**INFORMATION:**
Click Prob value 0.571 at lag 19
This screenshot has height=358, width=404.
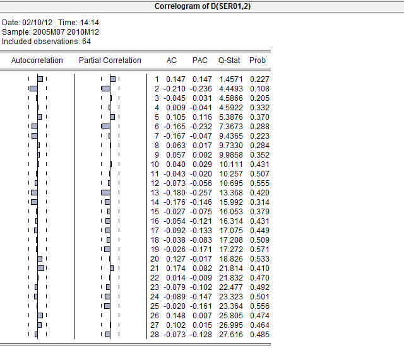258,250
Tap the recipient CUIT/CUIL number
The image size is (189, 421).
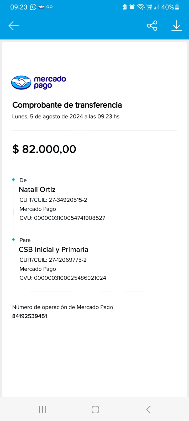[x=68, y=260]
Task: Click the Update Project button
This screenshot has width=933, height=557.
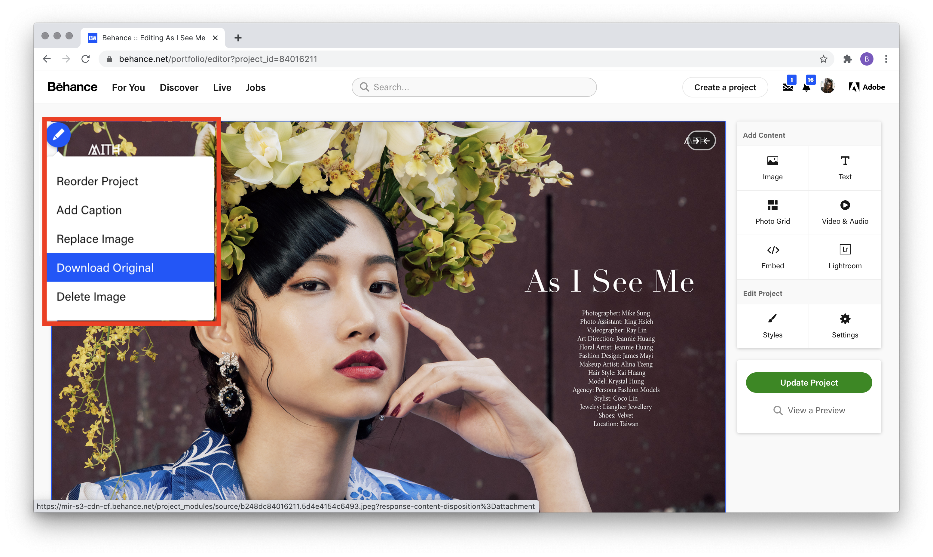Action: [x=809, y=382]
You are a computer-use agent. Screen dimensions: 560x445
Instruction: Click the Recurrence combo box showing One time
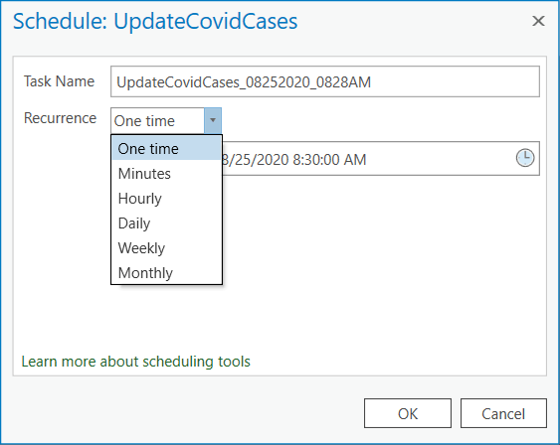pos(166,120)
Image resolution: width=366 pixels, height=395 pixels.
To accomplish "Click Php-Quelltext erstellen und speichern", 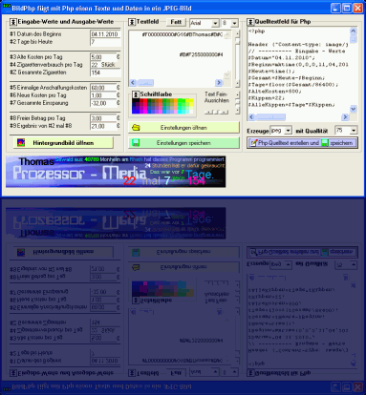I will [x=302, y=143].
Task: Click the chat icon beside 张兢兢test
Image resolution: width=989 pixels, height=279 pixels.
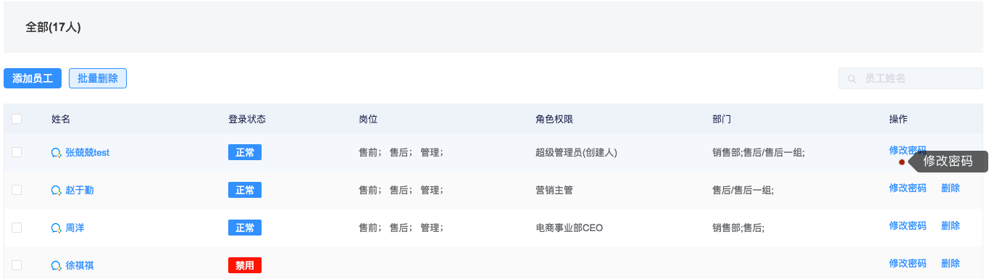Action: [x=56, y=153]
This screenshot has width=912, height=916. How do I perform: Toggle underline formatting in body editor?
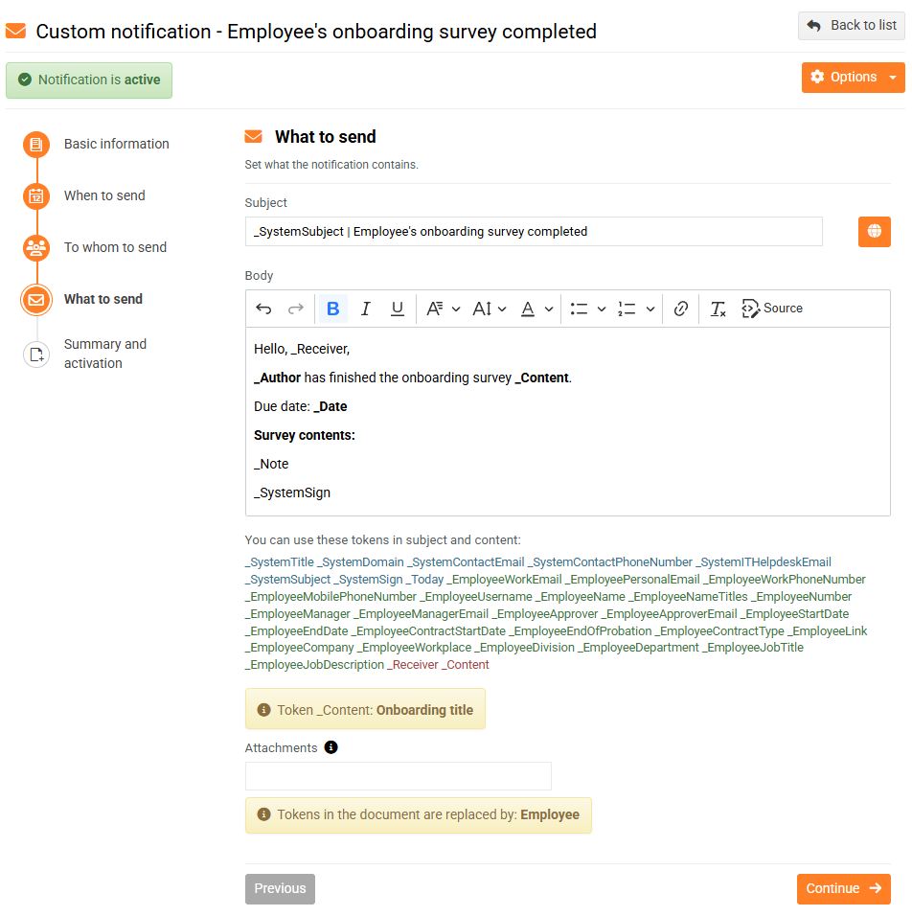tap(398, 309)
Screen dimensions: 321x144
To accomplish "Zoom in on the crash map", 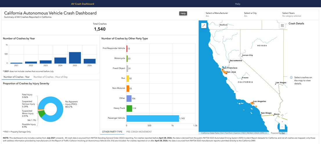I will coord(282,121).
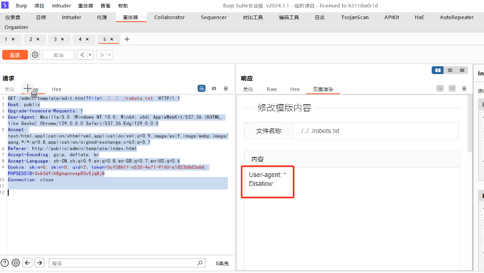Open the request search settings gear
Image resolution: width=484 pixels, height=273 pixels.
pos(16,263)
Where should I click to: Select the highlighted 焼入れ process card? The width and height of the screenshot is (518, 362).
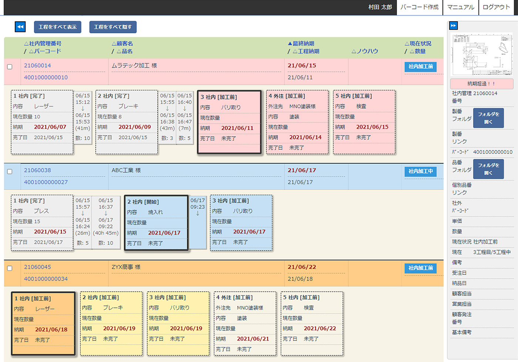156,223
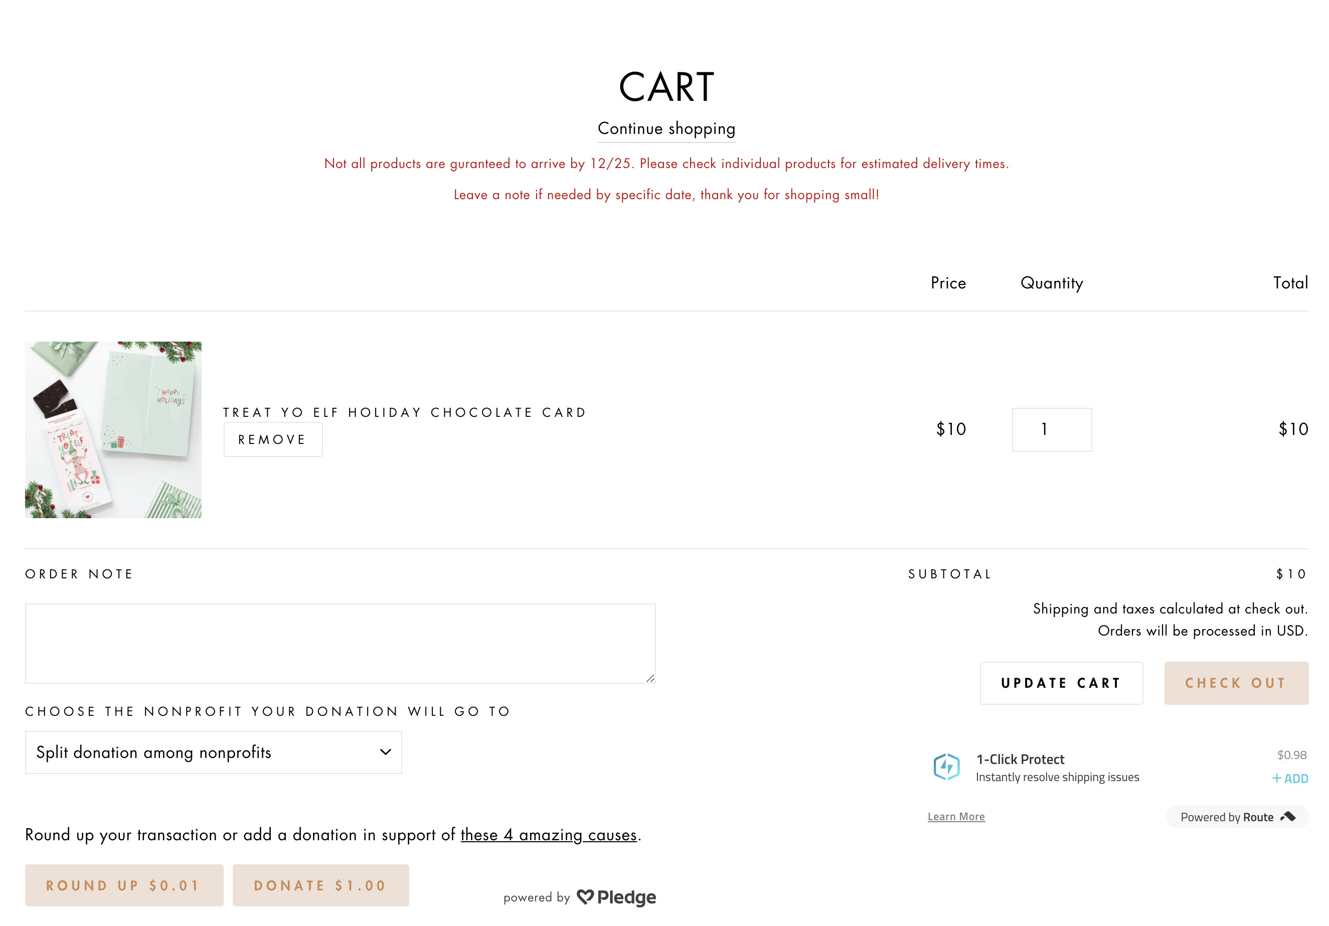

**WORK ITEM:**
Look through the material above for the string "Task" and copy each line that has it.

**RESPONSE AREA:**
Task: Click the Update Project button
Task: Click the chat icon beside 张兢兢test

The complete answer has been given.